**Your objective**
Write out the listing lines below, starting at the line containing "The width and height of the screenshot is (1507, 934)." and ending at the line containing "pos(409,324)", reproducing each one exactly.

**Information given**
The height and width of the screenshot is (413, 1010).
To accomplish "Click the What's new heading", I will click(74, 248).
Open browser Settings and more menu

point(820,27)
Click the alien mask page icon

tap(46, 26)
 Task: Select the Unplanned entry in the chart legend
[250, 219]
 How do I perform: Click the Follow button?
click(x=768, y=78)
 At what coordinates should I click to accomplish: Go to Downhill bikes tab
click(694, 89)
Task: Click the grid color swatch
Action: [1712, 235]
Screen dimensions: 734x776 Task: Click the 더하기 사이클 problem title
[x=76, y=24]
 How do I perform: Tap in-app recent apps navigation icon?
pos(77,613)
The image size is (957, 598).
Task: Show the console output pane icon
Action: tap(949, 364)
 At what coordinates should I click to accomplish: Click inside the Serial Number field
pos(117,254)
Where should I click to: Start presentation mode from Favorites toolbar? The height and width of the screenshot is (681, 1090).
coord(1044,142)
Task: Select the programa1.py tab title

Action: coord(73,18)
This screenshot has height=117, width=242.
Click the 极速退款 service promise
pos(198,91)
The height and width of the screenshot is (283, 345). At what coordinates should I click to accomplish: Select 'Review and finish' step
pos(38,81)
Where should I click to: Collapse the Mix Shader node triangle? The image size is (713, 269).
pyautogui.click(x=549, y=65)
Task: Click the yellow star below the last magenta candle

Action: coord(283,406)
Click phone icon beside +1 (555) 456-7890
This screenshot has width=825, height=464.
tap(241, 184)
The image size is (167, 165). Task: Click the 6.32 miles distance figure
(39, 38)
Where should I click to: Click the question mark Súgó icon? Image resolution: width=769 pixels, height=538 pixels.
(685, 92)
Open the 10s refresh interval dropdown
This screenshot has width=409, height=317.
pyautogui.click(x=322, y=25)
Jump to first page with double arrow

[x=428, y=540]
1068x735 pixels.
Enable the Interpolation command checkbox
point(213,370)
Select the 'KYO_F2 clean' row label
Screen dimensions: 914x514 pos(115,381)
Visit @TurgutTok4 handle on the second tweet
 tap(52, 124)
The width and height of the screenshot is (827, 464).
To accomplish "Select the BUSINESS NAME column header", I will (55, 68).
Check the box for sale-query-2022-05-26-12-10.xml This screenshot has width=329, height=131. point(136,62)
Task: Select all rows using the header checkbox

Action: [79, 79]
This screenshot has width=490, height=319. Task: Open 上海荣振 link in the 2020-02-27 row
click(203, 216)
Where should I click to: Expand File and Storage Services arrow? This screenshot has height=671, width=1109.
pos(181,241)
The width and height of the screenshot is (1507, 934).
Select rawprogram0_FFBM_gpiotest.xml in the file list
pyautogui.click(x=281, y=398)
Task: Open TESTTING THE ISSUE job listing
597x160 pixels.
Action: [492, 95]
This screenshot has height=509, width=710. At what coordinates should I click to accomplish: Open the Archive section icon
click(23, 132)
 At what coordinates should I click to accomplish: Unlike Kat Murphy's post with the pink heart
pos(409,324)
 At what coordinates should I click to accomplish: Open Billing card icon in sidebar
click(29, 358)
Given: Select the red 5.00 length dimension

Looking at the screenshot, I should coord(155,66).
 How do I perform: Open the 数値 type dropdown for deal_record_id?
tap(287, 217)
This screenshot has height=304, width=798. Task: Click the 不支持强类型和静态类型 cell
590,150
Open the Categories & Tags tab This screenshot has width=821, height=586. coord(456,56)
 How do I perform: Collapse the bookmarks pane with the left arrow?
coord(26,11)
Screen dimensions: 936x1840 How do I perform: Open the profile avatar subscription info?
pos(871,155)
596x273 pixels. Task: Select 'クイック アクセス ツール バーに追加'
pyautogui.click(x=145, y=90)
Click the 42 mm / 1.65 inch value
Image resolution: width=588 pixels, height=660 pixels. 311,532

**Exercise result**
The width and height of the screenshot is (1507, 934).
Select rawprogram0_FFBM_gpiotest.xml in the file list
pyautogui.click(x=281, y=398)
Task: Open TESTTING THE ISSUE job listing
597x160 pixels.
Action: [492, 95]
This screenshot has height=509, width=710. At what coordinates should I click to accomplish: Open the Archive section icon
click(23, 132)
 At what coordinates should I click to accomplish: Unlike Kat Murphy's post with the pink heart
pos(409,324)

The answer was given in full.